* TASK STATEMENT *
Look through the records below and collect all lines that hold the string "will".

[Saved data entries]
======

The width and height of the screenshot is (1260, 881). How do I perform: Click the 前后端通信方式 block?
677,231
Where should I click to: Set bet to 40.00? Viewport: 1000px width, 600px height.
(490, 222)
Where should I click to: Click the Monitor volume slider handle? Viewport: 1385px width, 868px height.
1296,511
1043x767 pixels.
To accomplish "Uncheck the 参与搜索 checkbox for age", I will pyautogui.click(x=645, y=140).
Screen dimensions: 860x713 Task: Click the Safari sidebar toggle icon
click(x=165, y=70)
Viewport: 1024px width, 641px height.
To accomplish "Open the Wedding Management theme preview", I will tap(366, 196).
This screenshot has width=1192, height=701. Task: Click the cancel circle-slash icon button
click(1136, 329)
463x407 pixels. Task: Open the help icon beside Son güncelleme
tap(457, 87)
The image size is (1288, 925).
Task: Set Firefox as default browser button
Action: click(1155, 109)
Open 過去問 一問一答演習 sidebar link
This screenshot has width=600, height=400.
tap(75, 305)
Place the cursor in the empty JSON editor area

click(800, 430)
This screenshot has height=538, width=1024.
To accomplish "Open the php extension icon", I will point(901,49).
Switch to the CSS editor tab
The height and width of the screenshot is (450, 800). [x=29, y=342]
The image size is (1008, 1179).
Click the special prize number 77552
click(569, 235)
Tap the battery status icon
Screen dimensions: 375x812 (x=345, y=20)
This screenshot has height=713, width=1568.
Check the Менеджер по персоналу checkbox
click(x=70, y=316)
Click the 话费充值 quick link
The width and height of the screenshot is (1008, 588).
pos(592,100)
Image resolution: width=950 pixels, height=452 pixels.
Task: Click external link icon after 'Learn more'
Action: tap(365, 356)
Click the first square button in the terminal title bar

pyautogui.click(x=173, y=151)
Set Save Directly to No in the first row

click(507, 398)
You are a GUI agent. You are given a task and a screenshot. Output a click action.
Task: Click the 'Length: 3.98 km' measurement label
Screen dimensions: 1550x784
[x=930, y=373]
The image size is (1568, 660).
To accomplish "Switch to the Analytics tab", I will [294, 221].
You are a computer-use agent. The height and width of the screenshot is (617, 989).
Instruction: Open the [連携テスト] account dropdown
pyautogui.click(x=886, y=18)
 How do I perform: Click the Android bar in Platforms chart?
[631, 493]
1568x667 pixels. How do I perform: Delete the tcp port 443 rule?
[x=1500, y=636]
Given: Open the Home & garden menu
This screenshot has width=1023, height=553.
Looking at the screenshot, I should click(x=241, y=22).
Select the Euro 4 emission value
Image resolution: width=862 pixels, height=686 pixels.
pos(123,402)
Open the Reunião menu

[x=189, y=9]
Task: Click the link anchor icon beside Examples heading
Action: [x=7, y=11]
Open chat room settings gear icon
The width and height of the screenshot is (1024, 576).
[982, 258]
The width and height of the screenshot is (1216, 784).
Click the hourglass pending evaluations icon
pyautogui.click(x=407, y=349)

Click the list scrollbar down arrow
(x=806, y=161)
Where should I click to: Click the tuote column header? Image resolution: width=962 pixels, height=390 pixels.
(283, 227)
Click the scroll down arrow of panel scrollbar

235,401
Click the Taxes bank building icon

======

* YOUR SOLUTION *
To accomplish "Uncheck the 参与搜索 checkbox for age", I will pyautogui.click(x=645, y=140).
To accomplish "Open the Wedding Management theme preview", I will tap(366, 196).
To accomplish "Open the php extension icon", I will point(901,49).
To accomplish "Switch to the Analytics tab", I will [294, 221].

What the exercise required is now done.